For hands-free local iteration, keep agentpack eval --watch --until-pass running in a terminal while the agent or developer edits. It reruns when the case file, patch artifacts, golden files, or git diff content changes and stops when all deterministic checks pass. --capture stores the current patch under .agentpack/evals/<case-id>.patch plus context metadata; --replay checks out base_ref into an isolated git worktree, applies that patch, and runs the same deterministic checks there. When pack metadata points to a citation manifest, captured cases automatically add citation coverage and invalid-citation gates. To measure AgentPack's contribution, run the same case with --variant baseline and then with --variant agentpack; --compare-variants baseline:agentpack reports which cases improved, regressed, stayed unchanged, or still need both sides. Use --ci-template to scaffold a GitHub Actions workflow for benchmarks/evals.toml.

Eval files are executable trust boundaries: commands in checks.command run locally and in CI. Review eval TOML from contributors with the same care as shell scripts or workflow files.

Captured patch artifacts are secret-scanned with the same local redactor used for context packs before they are written. If a patch line contains a real secret, the artifact stores [REDACTED:<type>] and the case records patch_redaction_warnings. Secret-bearing patches may replay with redacted values; replace secrets with safe fixture values when exact replay matters.

`agentpack status`

Check whether the context pack is stale.

agentpack status
agentpack status --deep
agentpack status --thread codex-local
# Context pack is up to date.
#   Task: fix auth session bug
#   Generated: 2026-04-29T12:00:00Z

--deep also prints the active agent, CLI path, current task, and integration health for the detected agent.

`agentpack diff`

Show changes since last snapshot.

Added:    3 files
Modified: 7 files
Deleted:  1 file
Unchanged: 202 files

`agentpack monitor`

Show pack performance across runs — timing per phase, token savings trend.

agentpack monitor           # last 20 runs
agentpack monitor --last 5
agentpack monitor --clear

`agentpack release-check`

Run the local release gate without mutating tracked files.

agentpack release-check
agentpack release-check --skip-benchmark
agentpack release-check --skip-build
agentpack release-check --profile docs
agentpack release-check --json

Stages:

changelog entry check for the current package version
Python/npm version sync checks
pytest -q
npm wrapper tests
python -m build into a temporary directory
agentpack benchmark --release-gate

Profiles:

--profile auto is the default. It uses the faster docs profile when the current diff only touches docs, plugin/rule files, benchmark result markdown, or docs/plugin validation tests. Clean release checkouts still run the full profile.
--profile docs runs the docs/plugin validation path and skips package build plus public benchmark gate.
--profile fast runs normal tests but skips package build plus public benchmark gate.
--profile full always keeps the full release shape unless explicit skip flags are passed.

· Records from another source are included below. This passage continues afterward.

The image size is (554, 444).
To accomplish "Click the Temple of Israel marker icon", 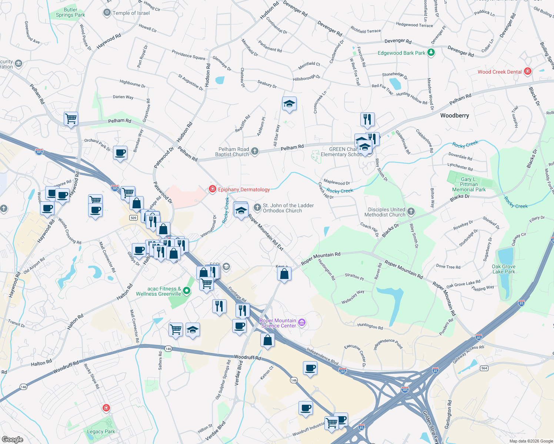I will point(107,13).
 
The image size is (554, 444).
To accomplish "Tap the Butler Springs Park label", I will point(70,13).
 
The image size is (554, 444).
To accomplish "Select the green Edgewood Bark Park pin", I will point(431,53).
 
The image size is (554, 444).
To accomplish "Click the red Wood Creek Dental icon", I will point(528,71).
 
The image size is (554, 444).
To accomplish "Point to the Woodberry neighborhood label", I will point(454,115).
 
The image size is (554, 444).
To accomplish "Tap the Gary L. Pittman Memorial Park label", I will point(469,184).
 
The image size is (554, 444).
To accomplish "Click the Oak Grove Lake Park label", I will point(503,269).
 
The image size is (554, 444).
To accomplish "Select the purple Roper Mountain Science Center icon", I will point(302,323).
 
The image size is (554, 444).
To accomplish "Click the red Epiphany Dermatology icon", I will point(212,189).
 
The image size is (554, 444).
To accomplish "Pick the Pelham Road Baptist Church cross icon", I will point(254,151).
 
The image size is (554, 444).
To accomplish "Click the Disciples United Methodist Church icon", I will point(411,212).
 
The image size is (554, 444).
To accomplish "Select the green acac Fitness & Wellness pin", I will point(187,291).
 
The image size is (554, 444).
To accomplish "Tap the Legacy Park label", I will point(101,431).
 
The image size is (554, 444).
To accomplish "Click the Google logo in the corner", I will point(12,439).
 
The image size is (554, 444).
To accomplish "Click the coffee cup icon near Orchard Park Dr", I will point(120,152).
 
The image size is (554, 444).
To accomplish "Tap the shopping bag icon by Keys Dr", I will point(284,274).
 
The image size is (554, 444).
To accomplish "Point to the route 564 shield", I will point(484,368).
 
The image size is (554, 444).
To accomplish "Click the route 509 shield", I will point(134,218).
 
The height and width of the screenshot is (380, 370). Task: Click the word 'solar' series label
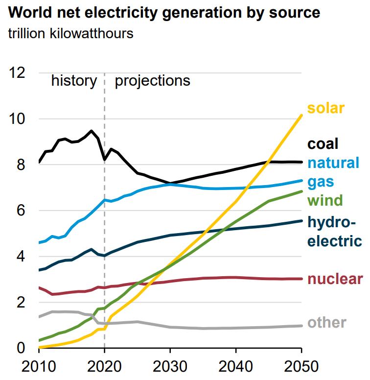[x=326, y=108]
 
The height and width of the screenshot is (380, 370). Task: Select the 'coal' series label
[x=323, y=144]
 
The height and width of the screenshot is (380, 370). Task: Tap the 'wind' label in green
[x=324, y=200]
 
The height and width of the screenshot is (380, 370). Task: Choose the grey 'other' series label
[x=326, y=323]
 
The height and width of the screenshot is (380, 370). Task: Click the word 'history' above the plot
[x=74, y=80]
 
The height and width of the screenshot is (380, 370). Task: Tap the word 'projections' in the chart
[x=152, y=80]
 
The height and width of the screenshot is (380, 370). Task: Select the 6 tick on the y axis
[x=22, y=211]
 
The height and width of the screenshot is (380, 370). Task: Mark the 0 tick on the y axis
[x=22, y=348]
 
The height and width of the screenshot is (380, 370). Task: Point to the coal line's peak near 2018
[x=91, y=131]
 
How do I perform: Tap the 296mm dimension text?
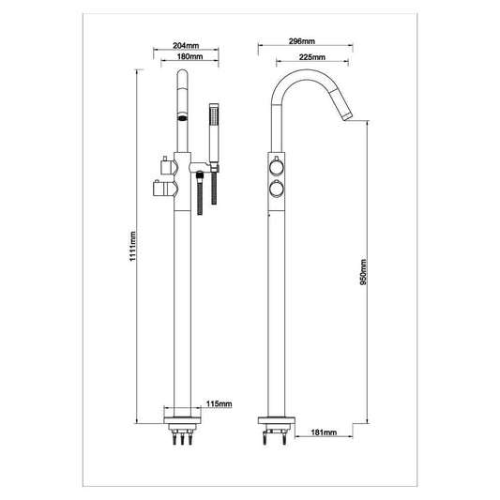301,42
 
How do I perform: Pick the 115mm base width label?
219,403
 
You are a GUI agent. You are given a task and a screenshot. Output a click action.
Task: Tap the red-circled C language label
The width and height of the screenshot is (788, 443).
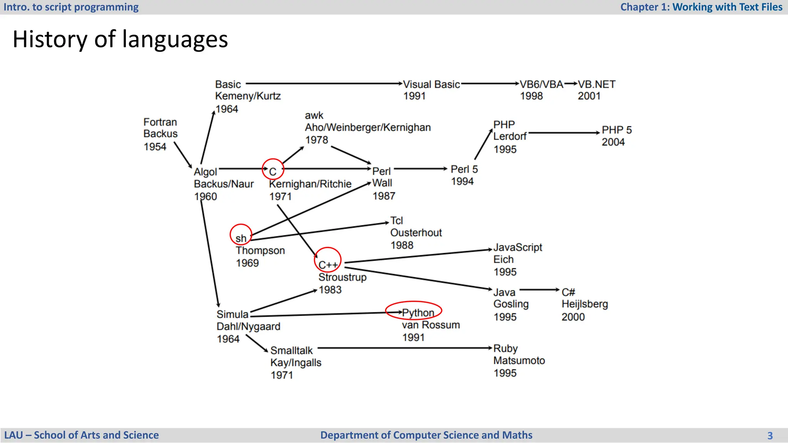273,171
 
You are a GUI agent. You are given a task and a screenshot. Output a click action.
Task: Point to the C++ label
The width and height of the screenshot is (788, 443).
328,265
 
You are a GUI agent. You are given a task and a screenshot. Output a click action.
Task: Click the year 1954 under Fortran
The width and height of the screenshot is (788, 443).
155,147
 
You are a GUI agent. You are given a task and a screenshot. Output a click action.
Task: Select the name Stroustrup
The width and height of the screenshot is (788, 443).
342,277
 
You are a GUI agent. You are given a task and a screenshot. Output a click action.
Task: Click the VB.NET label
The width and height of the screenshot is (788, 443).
596,84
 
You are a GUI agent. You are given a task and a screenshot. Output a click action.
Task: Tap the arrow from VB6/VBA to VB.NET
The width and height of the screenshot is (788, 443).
571,83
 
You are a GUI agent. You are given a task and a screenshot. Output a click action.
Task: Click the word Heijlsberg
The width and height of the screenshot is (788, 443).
584,304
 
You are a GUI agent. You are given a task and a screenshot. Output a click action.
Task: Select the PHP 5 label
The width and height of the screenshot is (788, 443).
616,130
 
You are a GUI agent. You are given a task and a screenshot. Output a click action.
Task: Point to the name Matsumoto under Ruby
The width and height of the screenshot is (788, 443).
519,360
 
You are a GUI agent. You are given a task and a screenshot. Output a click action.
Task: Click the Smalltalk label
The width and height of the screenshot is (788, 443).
291,350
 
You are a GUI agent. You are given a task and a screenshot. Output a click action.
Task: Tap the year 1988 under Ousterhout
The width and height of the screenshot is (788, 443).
402,245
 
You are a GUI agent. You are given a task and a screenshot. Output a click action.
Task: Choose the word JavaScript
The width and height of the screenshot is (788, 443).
518,247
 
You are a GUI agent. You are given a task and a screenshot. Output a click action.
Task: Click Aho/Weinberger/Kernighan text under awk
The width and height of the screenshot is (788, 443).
367,127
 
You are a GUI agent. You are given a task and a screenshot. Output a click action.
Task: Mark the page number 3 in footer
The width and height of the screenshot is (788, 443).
770,435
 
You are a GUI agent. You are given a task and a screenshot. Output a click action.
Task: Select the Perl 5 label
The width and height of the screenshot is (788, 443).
464,169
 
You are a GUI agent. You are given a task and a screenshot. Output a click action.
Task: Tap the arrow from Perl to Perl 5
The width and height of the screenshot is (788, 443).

The command exits non-zero if any stage fails and prints exact rerun commands. Use --json for CI wrappers that need stable machine-readable stage results.

For local development, the root Makefile wraps this command:

make release-fast   # release-check --skip-benchmark --skip-build
make release-docs   # release-check --profile docs
make release        # full release-check
make verify-wheel   # build + install wheel in temp venv + benchmark gate

`agentpack dev-check`

Run the common local development checks without remembering the Make targets.

agentpack dev-check
agentpack dev-check --json

Stages cover docs link checks, ruff, scoped mypy, pytest -q -m "not slow", and npm wrapper/version tests. The command prints each rerun command and exits non-zero on the first failed stage set.

`agentpack verify-wheel`

Build or use a wheel, install it into a temporary virtual environment, and run the installed agentpack command through the benchmark release gate.

agentpack verify-wheel
agentpack verify-wheel --wheel dist/agentpack_cli-0.3.22-py3-none-any.whl
agentpack verify-wheel --skip-build --json

Use this after release-check when you need to prove the packaged CLI behaves the same as the source checkout.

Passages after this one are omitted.